Company leaders had not looped in local leaders, who were caught off guard, he said.

In response, they told the company it would have to cover $50 million for the additional sewers, roadwork and other work needed by the larger workforce. Eventually, the two sides reached an agreement. Since then, Boeing has developed a closer relationship with key state and local leaders, who have been keen to keep happy the engine driving the local economy.

Launched in 1990, the 777 revolutionized how airplanes are developed. It was the first jet designed entirely with computers. Its tail was made mostly from composite materials, which made up about 12 percent of the material on the airplane. That was up from the 2 or 3 percent on earlier Boeing jetliners.

“Boeing didn’t just hang composite panels on metal frames,” as other airplane makers did at the time, said Kevin Michaels with AeroDynamic Advisory.

The plane’s designers used the new digital design tools to create all-composite structures, which maximized their benefit, he said.

The 777 first flew in 1994. Less than a year later, it carried passengers across the Atlantic. From day one, the 777 was a workhorse of long-haul travel, a niche it still dominates.

“Boeing did all that in four years,” he said. “Think about where we are today. My gosh, even the 737 MAX (an upgrade of an existing plane) is taking years.”

In 2003, Boeing set out to again revolutionize air travel with the 787. It pushed technological boundaries in its design, materials, avionics and even its supply chain.

Anxious to see 787 production land in Washington, state and local leaders jumped into action. Lucrative tax breaks, streamlined permitting processes, transportation investments and other incentives followed. At the end of the year, Boeing announced the plane would be assembled in Everett.

Some of the changes proved more than Boeing and its suppliers could handle. The 787 was bogged down by supply and design problems that have cost Boeing billions of dollars. However, the plane has continued the evolution that the 767 began, allowing airlines to bypass hub airports for more direct flights.

Boeing makes more airplanes now at Everett than it did 20 years ago. However, the company’s decision to move its corporate headquarters and to put a second 787 assembly line in South Carolina, unnerved the region, convincing many that the company was rushing to leave the state.

In 2013, the company publicly considered putting production of its new 777X outside Washington. Lawmakers responded with the biggest state tax break in U.S. history, a deal worth an estimated $8.7 billion over 16 years, and members of the Machinists union approved a concession-laden contract. Critics called Boeing’s behavior a shakedown, while supporters said it was merely the reality of global competition.

Still amazed

Rietkerk still works at Everett, now on the 767 program. Commercial demand for the jet is waning, but it continues to change aviation as the KC-46 Pegasus, the most advanced aerial refueling military tanker. Boeing expects to hand over the first tanker to the U.S. Air Force by the end of 2017.

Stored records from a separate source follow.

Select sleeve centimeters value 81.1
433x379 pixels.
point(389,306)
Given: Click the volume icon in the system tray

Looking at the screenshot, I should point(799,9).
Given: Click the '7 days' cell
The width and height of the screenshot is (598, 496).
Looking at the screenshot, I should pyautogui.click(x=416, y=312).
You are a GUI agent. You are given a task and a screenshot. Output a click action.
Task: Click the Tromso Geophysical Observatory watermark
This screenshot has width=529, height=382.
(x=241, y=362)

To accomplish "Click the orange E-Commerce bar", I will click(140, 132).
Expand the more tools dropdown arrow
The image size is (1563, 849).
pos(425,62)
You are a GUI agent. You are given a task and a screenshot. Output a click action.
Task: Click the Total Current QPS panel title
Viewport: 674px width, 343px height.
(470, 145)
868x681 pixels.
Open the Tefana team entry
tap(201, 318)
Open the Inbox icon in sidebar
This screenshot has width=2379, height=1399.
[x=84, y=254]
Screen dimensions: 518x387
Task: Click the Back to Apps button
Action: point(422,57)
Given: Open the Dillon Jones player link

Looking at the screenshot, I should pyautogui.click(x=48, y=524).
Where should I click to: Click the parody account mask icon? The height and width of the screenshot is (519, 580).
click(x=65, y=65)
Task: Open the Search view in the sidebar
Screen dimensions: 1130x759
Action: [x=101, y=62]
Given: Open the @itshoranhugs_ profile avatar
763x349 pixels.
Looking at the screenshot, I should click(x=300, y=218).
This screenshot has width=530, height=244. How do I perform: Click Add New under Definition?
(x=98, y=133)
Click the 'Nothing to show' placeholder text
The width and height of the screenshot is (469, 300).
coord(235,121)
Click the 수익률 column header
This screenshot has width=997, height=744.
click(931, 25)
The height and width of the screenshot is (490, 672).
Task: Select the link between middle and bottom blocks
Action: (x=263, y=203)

During a recent walk in the factory, Rietkerk paused below a 747 and looked up to the flight deck perched high overhead.

“It still amazes me,” the 73-year-old said.

Boeing is working on the future today with its 777X, its composite wing production and new automated production systems. Making the airplane’s advanced, composite-material wings at the plant ensures Everett will be on the forefront of the industry for years to come.

“Wings are changing very significantly. They are much thinner and more complex than ever,” Michaels said. “You almost can’t make them out of anything but composites anymore.”

That could make Everett a front-runner when Boeing considers where to make its next new jetliner. Increasing automation means fewer workers will be needed to make those planes. Nonetheless, the plant’s success will depend on having talented workers, Boeing Commercial Airplanes vice president Kathy Moodie said. She runs operations at the Everett plant.

There is plenty of work to be had. Aviation consulting firm Flight Ascend expects that 7,960 twin-aisle aircraft will be needed in the next 20 years. Boeing estimates the market is worth $2.8 trillion.

Winning that work for Everett will depend on the same fundamental factors that drove its success half a century ago, she said.

“My top concerns right now are affordability, efficiency, safety and getting that next group of talent in here,” Moodie said. “In 50 years, the person sitting here is going to say, ‘My number-one concerns are remaining competitive, affordable, building the best airplanes in the safest way and keeping the talent coming into the Boeing Co.”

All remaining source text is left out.